For Mach-O, __attribute__((used)) sets the N_NO_DEAD_STRIP flag on the symbol, which the linker's dead stripping takes into account. For COFF, __attribute__((used)) emits a drectve section (linker directives) containing /INCLUDE arguments for all symbols that are __attribute__((used)), which is equivalent to -u on ELF (and therefore turns those symbols into GC roots).

Thanks for the information!

The PE-COFF approach (/INCLUDE:sym) makes the whole section retained. For ELF,
GCC __attribute__((retain)) creates a separate section (even in
-fno-data-sections -fno-function-sections mode) so the monolithic section can
still be garbage collected. This made a Linux kernel use case unhappy because it
somehow assumes one section.

I’ve filed an internal issue tracker for us to investigate the impact of this proposal, although I don’t know when we’ll get a chance to schedule the work at this point. Also, it’s worth noting that we can’t test all downstream codebases that potentially could use this feature, so we’ll likely want some potential source code or switch that will allow our users to keep their unused sections.

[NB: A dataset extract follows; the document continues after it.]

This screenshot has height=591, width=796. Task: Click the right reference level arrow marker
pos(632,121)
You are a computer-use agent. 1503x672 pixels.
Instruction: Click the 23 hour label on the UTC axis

What this proposes is really at the very edge of my understanding of ELF sections, but I have a side project that makes me think the “drop the rule entirely (D96914)” part will be a problem for people.

My side project is to enhance the googletest infrastructure to detect un-executed test assertions. When using Clang as the build compiler, my tactics depend on __start/__stop references to C identifier name sections retaining everything in those sections. The data allocated to the section does not define any globals so there are no other GC roots. (I could almost get the same tactic to work with GCC as the build compiler, but there is one GCC quirk related to inline functions that got in the way, so I do something more complicated and ugly there.)

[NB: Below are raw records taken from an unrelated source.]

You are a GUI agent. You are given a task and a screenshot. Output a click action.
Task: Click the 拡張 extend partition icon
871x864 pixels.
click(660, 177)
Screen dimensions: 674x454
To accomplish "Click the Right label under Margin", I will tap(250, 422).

In researching how to make this work, it appears that depending on this behavior of __start/__stop is a not-uncommon tactic; it is fairly well known to work with GNU linkers and LLD. In effect you can allocate static data elements to the section at arbitrary points, and the __start/__stop symbols let you treat the entire thing as an array. It is impractical to generate unique global symbols for the data elements, and even if you do, it is not possible to generate references to those global symbols from elsewhere. And in general, you do not want the static elements to be GC’d; it defeats the purpose of allocating them in the first place. There’s no use of SHF_LINK_ORDER or SHF_GROUP here; these are normal static variables allocated to a custom section. In my case, I can’t depend on the order of elements anyway, and macro invocations can’t tell whether they’re invoked inside templates so I can’t use SHF_GROUP either. I end up sorting and deduplicating data manually when it’s time to look at everything.

I see the idea for adding a new Clang attribute to “retain” something, but mainly what that does is create work for anyone depending on the historical behavior; we have to conditionalize the set of attributes based on whether Clang understands “retain” and then cross our fingers hoping we don’t end up in a situation with a pre-retain Clang and a post-retain LLD, because that will break everything.

I hope this is clear enough, let me know if my explanation doesn’t make any sense.

Thanks,

–paulr

Ah, it's interesting that __attribute__((retain)) always creates a separate section. For COFF though, note that Microsoft's compiler turns on /Gy (equivalent to -ffunction-sections) wherever you build with optimizations, so that's super common.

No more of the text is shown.